Tuesday, October 12, 2004

Life, Death & Superman

There is something deeply ironic in reading about Superman's death on the day I celebrate my birth-day.

Christopher Reeve was one of my all time 'heroes'. The character he played was always larger than life - in the comics I used to read and the movies I used to watch. And when the comic series which chartered the death of Superman was launched, I bought a copy quite almost immediately. On the final pages in which he valiantly fought Doomsday and eventually died, my heart wrenched and somehow, I cried. That was many years back.
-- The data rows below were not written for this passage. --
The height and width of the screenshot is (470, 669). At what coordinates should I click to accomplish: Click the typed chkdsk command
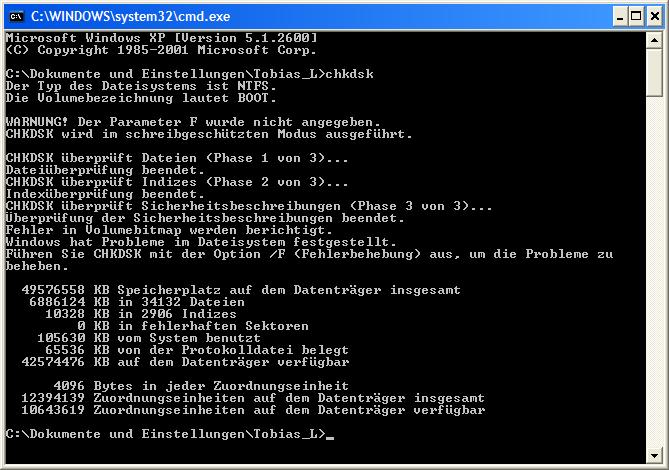(x=349, y=74)
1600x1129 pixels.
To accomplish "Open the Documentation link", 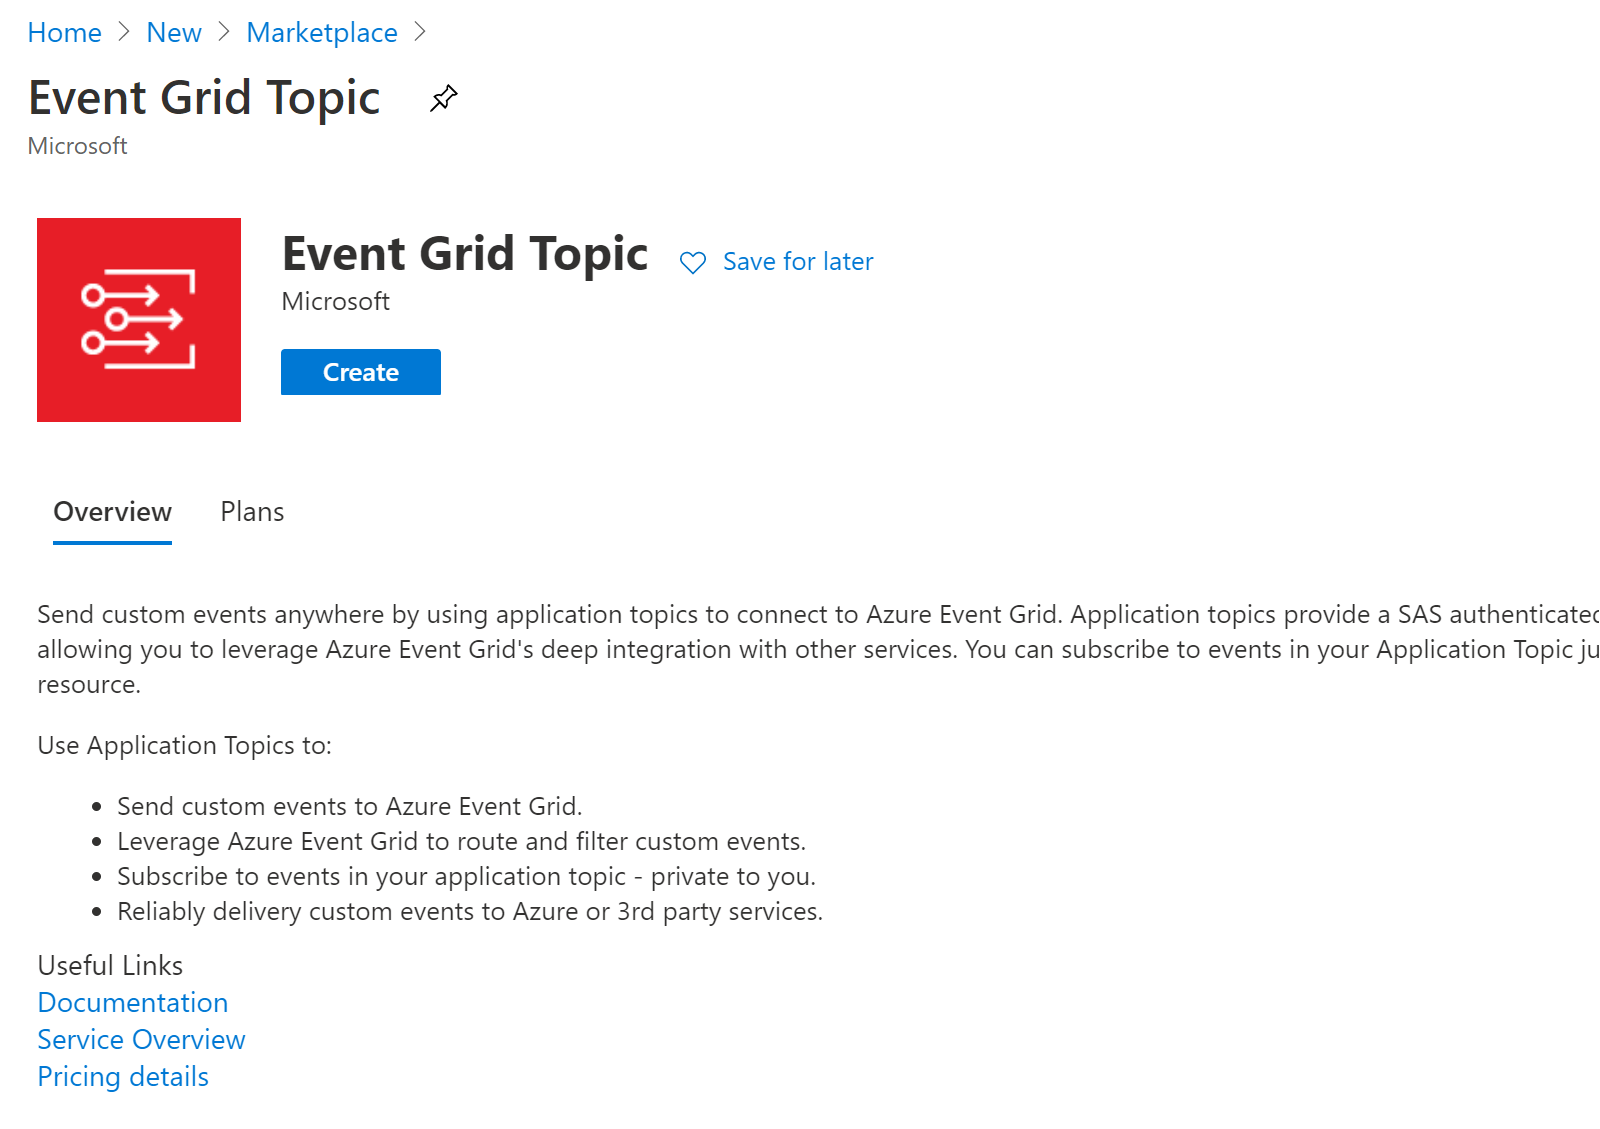I will (x=132, y=1002).
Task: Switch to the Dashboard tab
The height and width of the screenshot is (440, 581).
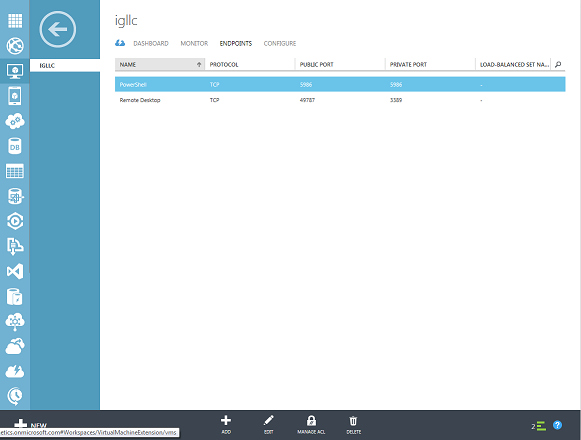Action: 151,43
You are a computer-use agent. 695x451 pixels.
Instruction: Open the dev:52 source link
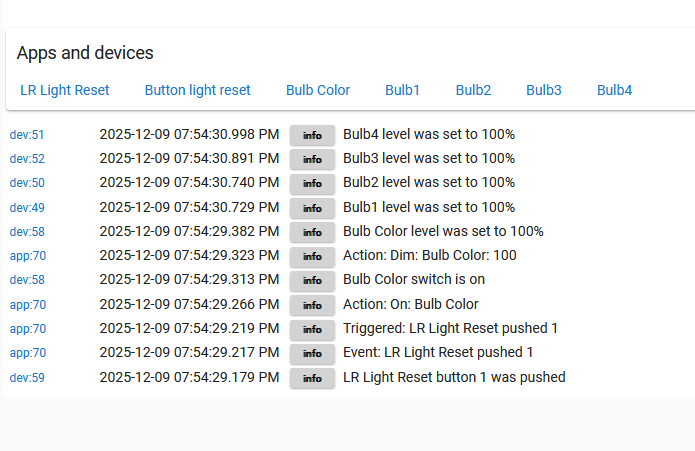click(27, 159)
The 'real' Superman has now passed on. There is something unreal about the reality of his death. In my mind, I could never square with how Superman could 'die'. He was supposedly invicible, a man of steel. But now he's dead just as how he died in the comic (and was later resurrected!). The reality and the fiction uncannily overlap. I feel a tinge of grief at the loss not just of Superman but Reeve. For Reeve, reality and fiction did become one. His struggle with his condition was in itself an act of heroism, a real superhero - and one that I deeply respected. He - Superman that is - was a childhood hero who grew up with me. And oddly, I learnt many values from him - the sense of justice, the will to persevere, and the feeling of always not being quite like everyone else. But like all comic superheroes, Superman and Reeve will be immortalised in the memory of those who've grown up with him and have come to love all he stood for.